A plan for an additional 21,000 litres of aeroplane fuel to be stored at a former MoD site in Portishead have been refused.
North Somerset councillors rejected advice by planning officers to approve the scheme, after they failed to be convinced about its safety.
The plan by the Oil and Pipelines Agency was to bring three tanks back in to use at the site, which overlooks Redcliff Bay and was built in the 1950s to store fuel for piping to military bases.
The store is now used for commercial airports, which the agency says are clamouring for more fuel. Of the 11 tanks on site, five are used to store kerosene, with two holding waste and one water.
Tankers bring the fuel to Royal Portbury Dock and it is then pumped up to the tanks. The pipeline runs under Portbury, through parts of Portishead – including through the grounds of Gordano School – and up to Redcliffe Bay.
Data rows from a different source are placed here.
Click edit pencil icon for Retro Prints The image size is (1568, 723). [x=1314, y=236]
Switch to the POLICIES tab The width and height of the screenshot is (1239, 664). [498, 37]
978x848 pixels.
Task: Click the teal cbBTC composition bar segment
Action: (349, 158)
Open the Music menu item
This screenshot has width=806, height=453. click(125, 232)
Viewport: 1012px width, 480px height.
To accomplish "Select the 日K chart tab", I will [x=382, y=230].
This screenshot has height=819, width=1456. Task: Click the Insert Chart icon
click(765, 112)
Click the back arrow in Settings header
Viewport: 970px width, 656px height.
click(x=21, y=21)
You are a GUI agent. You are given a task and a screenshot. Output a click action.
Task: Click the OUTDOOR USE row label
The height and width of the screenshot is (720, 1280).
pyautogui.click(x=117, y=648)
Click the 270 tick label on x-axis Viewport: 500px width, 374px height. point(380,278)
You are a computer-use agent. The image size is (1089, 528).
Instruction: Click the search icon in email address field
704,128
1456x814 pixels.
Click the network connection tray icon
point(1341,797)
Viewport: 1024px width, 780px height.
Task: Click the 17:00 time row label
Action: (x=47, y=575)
The town council joined residents in opposing the plan, as the site and the pipeline are near residential areas including three schools. They also said the application was lacking in detail and there had been little consultation.
A report by the Health and Safety Executive said the risks from increasing the number of tanks at the site were so small that there was no significant reason for refusing the application on safety grounds.
OPA officials, who did not want to comment on the decision, said previously that the additional tanks did not increase the risk to the environment and local residents.
The decision will be rubber stamped on December 5. An appeal by the OPA could lead to a costly public inquiry.